This repository contains the technical implementation of the paper Defending against Data Poisoning Attacks in Federated Learning via User Elimination , as well as proof of its results.

Abstract

Federated Learning (FL) has emerged as a powerful paradigm for training machine learning models in a privacy-preserving and efficient manner by leveraging distributed data sources. However, it is proven that FL is vulnerable to data poisoning attacks where malicious users intentionally harm the model by contributing harmful updates[1]. This paper introduces a novel defense mechanism that identifies and eliminates malicious users based on their training loss and updates, employing Local Differential Privacy (LDP) to ensure privacy preservation. Our approach not only maintains the integrity and performance of the FL model but also ensures user privacy.

Introduction

As machine learning models become increasingly integrated into our daily lives, we must work towards ensuring their reliability and security against malicious attacks, such as the ones mentioned. Federated Learning, while offering significant advantages in terms of privacy and efficiency, is susceptible to data poisoning attacks, which can severely impact model performance by introducing malicious updates during the training process.
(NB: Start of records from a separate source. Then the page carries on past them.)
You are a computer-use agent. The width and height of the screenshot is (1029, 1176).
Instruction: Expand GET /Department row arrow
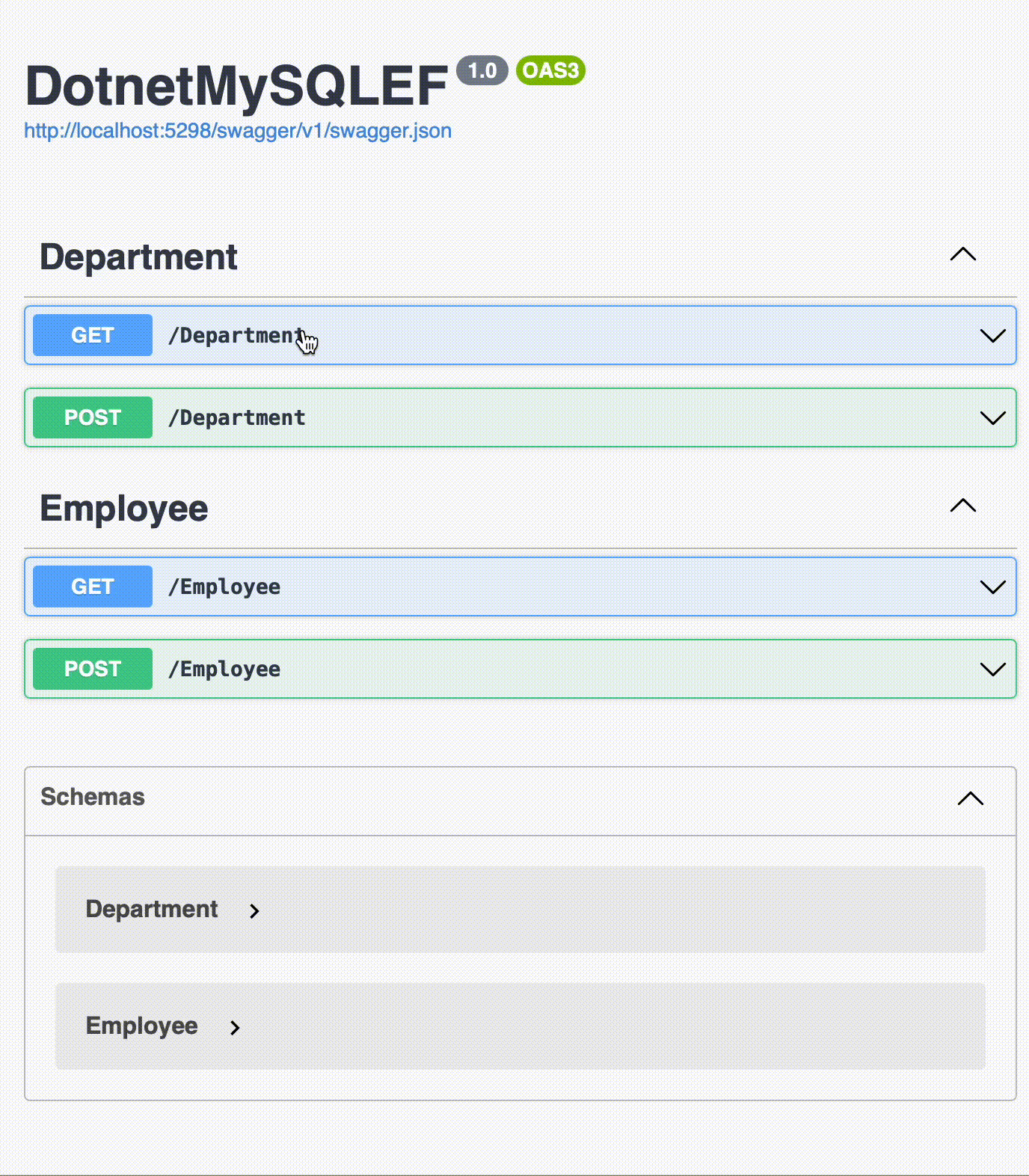click(992, 336)
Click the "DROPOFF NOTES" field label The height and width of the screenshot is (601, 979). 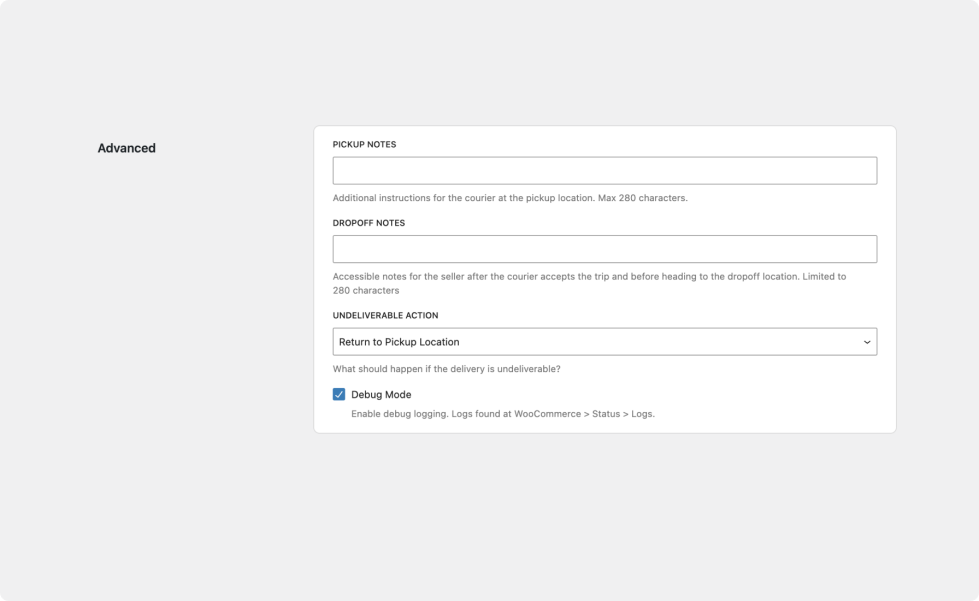369,223
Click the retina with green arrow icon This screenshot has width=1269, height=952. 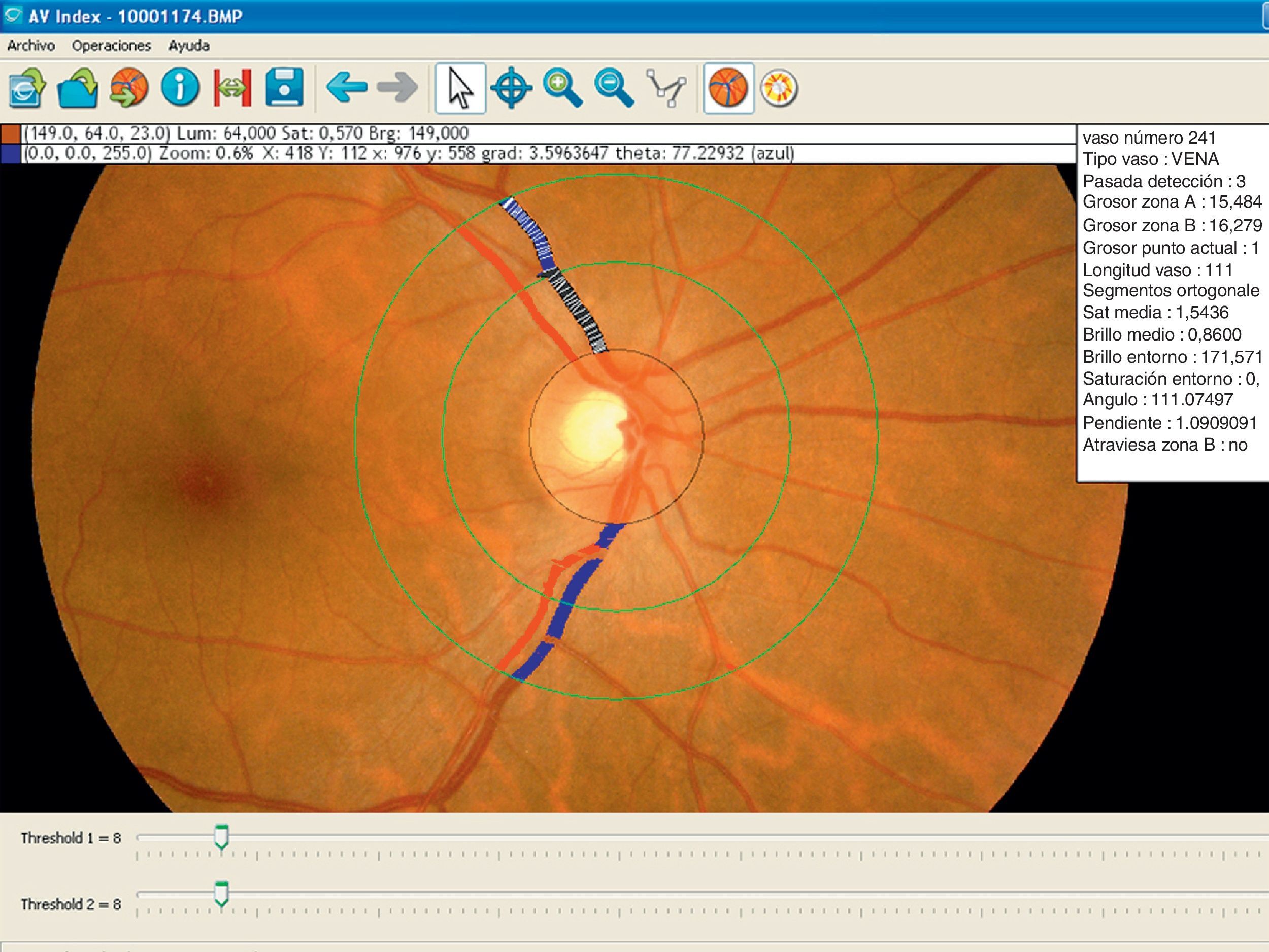tap(129, 88)
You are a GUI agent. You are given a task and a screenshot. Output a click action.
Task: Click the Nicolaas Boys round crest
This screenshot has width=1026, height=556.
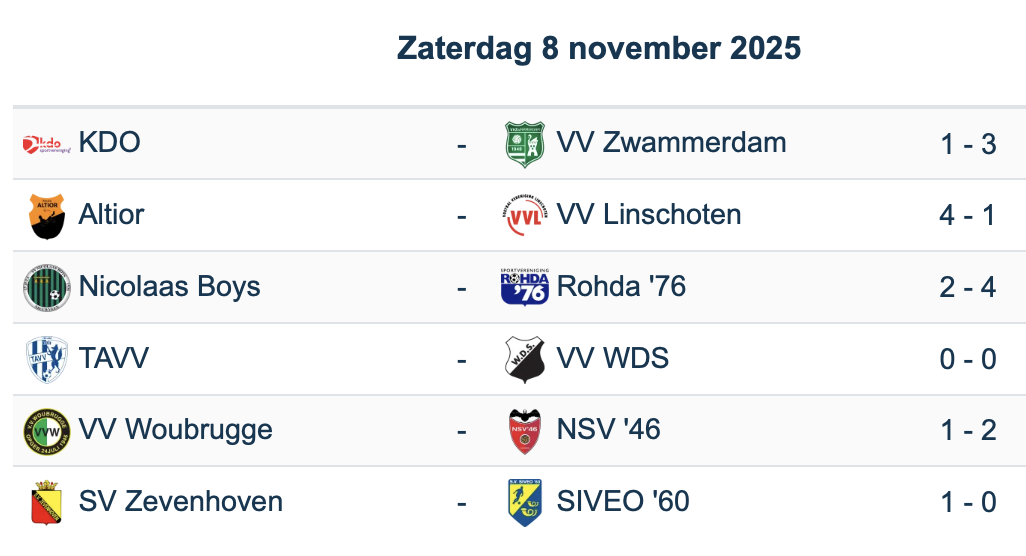(46, 288)
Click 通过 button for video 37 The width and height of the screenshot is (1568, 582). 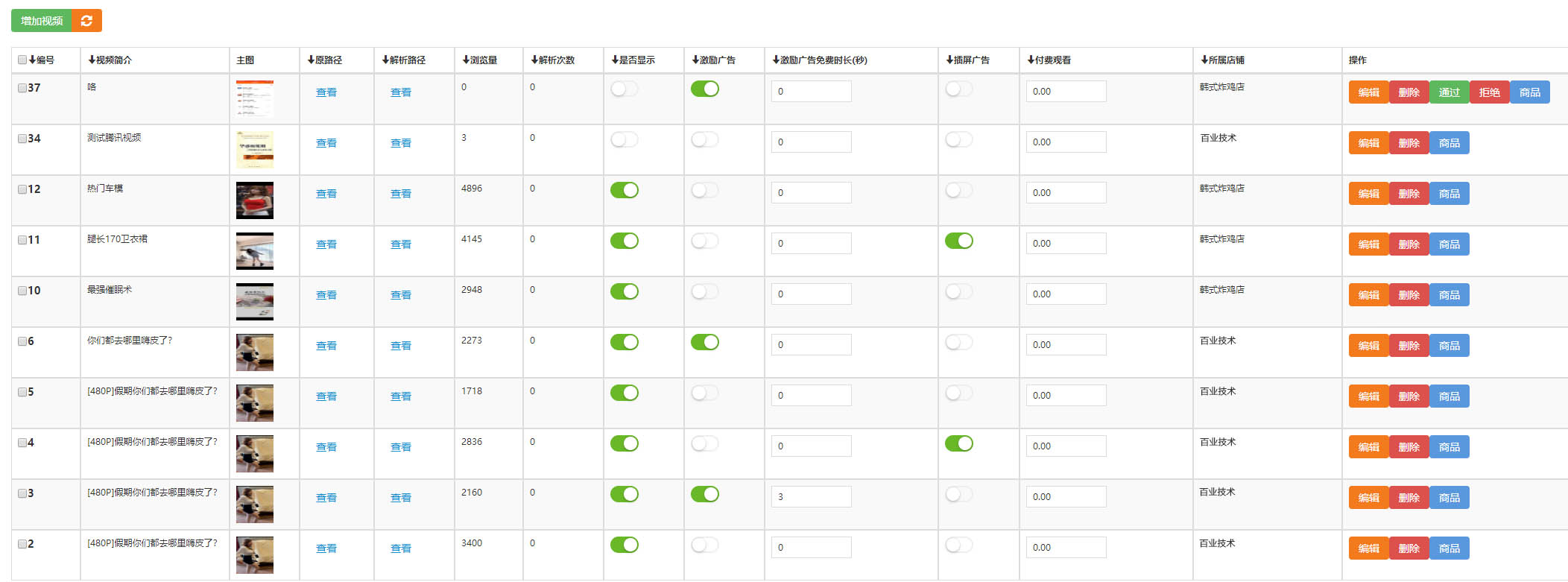point(1450,92)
Our research focuses on developing a defense mechanism that can effectively mitigate the effects of these attacks by detecting and excluding malicious participants without compromising a core promise of FL: data privacy.

Solution Overview

Our solution utilizes a novel approach that leverages metadata, specifically the training loss reported by users, in combination with robust Data Privacy techniques to identify malicious behaviour. By applying LDP to the reported losses, we ensure that the process remains privacy-preserving, and that no data is leaked to the central aggregating authority. The core idea is to analyze the differential private training losses to distinguish between honest and malicious user updates, thus protecting the FL model from being poisoned.

Implementation

The repository is structured as follows:

  • DefenseFederated: Contains the main implementation of our defense mechanism.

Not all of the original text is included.